Among them are Sandro Botticelli’s The Mystic Nativity, owned by the National Gallery, and some 2,800 books forming the Storer Collection held at Eton College Library.
A debate is emerging as to how much the public should be informed about the links between works of art and the slave trade. After working with the centre, the Oxford Dictionary of National Biography has made changes to some of its entries to reveal the true source of their wealth. Draper suggested art galleries and museums could do more to explicitly reveal their links to the trade.
“It seems to me there should be recognition in the catalogue entries,” Draper said. “And if they are pictures of slave owners then I think there is a particular obligation to make that clear both in the catalogue and arguably in the description on the wall.”

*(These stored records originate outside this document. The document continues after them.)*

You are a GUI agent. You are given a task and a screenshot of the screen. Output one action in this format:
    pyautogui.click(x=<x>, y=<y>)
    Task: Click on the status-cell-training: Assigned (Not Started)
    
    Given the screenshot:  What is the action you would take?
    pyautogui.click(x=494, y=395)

The database reveals the extent to which British architecture has benefited from the slave trade. The Hurlingham Club, Dodington Park and Wycombe Abbey were all built by slave-ownersLondon’s West India Docks, now Canary Wharf, the Rolle Canal in Devon and Battle Abbey were restored or built with slave trade money.
Draper said the data allowed people to make up their own minds about Britain’s relationship with the slave trade.

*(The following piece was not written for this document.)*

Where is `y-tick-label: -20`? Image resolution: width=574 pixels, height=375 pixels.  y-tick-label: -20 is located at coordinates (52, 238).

“We’re generating endless empirical data because we want to get the evidence on the table,” he said. “What we’ve got is confirmation that slavery permeated British society, you can scratch many places and you will find some form of linkage with slavery. We are trying to give people the materials to find the traces of slave ownership and decide for themselves how significant they are.”
Establishing the connections between slave-owners and their impact on British society would not have been possible even a couple of decades ago, he said. But technology has allowed historians to collate and mine millions of archived records.
The new research is likely to give ammunition to the coalition of Caribbean nations demanding reparation from the European countries that made money out of the slave trade.
Helping Britain face up to its past would aid this process, suggested Draper. “Until there is some candid conversation about Britain and slavery there won’t be any responsiveness to calls for reparation.”